I grew up on Tanegashima — a small island at the southern tip of Japan, shaped like a leaf, surrounded by warm water.

You may know it as the place where Japan’s rockets launch into space. But for me, it was simply home. The island where my father cooked and my mother counted nutrients. Where the ocean was close enough to smell from the kitchen, and the kitchen was where I lived.


A Restaurant Childhood

My father ran a 150-seat sushi and izakaya restaurant. Not a small place — 150 seats on a small island is a community institution. Politicians came. Fishermen came. Families came for celebrations and for ordinary Tuesday evenings.

From the time I was old enough to stand on a stool and watch, I was in that kitchen.

I did not think of it as work. It was just life. I learned that fish had seasons before I could name the months. I learned that dashi had to be coaxed, not forced. I learned that the difference between a meal that nourishes and one that merely fills is not always visible — you feel it afterwards.
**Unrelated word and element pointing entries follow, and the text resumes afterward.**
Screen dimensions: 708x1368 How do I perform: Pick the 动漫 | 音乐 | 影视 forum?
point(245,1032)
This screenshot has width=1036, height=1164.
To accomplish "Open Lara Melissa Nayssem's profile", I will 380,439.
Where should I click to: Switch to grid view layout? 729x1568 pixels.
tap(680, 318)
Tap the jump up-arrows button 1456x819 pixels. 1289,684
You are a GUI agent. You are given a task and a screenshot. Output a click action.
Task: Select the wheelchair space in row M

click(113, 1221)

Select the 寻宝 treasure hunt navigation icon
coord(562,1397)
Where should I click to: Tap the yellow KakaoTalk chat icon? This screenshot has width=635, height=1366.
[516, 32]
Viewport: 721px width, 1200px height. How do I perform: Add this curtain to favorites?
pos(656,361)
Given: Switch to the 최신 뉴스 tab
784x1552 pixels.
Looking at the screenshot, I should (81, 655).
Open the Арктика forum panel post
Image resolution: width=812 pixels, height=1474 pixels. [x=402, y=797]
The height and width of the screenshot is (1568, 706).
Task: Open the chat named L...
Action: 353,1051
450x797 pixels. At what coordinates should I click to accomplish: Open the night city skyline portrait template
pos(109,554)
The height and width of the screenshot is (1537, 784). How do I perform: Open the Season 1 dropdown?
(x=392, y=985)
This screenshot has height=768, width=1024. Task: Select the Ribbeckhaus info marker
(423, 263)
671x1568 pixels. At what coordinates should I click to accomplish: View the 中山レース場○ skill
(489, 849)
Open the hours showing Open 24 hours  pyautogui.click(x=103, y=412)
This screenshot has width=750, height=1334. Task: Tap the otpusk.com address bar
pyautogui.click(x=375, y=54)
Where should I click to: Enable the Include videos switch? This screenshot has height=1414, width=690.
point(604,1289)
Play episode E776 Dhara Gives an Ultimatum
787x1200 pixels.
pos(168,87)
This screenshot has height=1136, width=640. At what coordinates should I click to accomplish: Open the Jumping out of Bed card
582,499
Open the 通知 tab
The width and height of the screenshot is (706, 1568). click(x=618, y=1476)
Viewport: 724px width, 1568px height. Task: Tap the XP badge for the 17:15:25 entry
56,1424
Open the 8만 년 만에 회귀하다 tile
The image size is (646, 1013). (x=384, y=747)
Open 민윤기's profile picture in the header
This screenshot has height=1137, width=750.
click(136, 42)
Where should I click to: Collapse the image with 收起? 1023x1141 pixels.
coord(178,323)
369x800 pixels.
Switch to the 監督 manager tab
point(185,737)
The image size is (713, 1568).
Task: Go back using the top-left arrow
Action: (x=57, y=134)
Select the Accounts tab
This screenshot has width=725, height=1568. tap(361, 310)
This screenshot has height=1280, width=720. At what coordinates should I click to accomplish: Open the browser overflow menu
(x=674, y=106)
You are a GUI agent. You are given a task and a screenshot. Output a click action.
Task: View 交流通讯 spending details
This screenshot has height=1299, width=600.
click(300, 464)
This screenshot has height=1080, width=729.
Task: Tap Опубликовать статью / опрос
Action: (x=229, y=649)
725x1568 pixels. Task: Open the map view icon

My mother was a nutritionist. She looked at the same food my father made and asked different questions: What does this do for the body? What are we missing? Is this actually good for people, or does it just taste good?

That combination — his craft, her rigour — became the lens I use for everything I build.


12 Years Old, Alone on a Train

Tanegashima is beautiful but small. When I was 12, my parents decided I should go to Kagoshima city for cram school — a ferry ride and a train journey away.

I went alone. Every week.

At 13, I was living by myself in Kagoshima during the week.

This was not unusual for Japanese children of that era or that region. Independence was expected, not celebrated. You did what was needed because it was needed. But looking back, I think those years of being responsible for myself — meals, schedules, getting to school — gave me something I could not have learned in a classroom.

The ability to take care of things. And to notice when other people needed taking care of too.


The Tea That Changed Everything

When I was in high school, a selection panel came to choose students for a study-abroad program in California.

The room was full of students who were better at English than me. Most of them were better at almost everything measurable. I was not a standout candidate.

The panel asked questions. Students answered. I watched, listened, and noticed something: the panelists’ cups were empty. No one had offered them tea.

I got up, went to the kitchen area at the back of the room, found the tea, and walked around to pour it for every single panelist.

I was the only student who did this.

I got selected for the program. Not because of my English or my grades. Because I was the only one in the room who noticed that everyone was thirsty.


What That Moment Meant

I did not understand at the time why I had done it. It was not strategic. I was not trying to impress anyone.

I just saw that people needed something, and I had the ability to provide it, so I did.

That instinct — to see what people need before they ask, to act without being told, to treat service not as a transaction but as a form of care — is what the Japanese call Omotenashi.

It is the deepest layer of Japanese hospitality. Not politeness as a performance, but attention as a practice.

It became the soul of everything I have built since.

And it is still the standard we hold at Otogo: not just food that is fast and affordable, but food that carries something — warmth, care, the feeling that someone thought about you today.


小さき者の、大きな旅。

A small beginning. A great journey.

The island is still there. My parents’ restaurant is still there. Tanegashima is still launching rockets.

And I am still, in my way, pouring tea.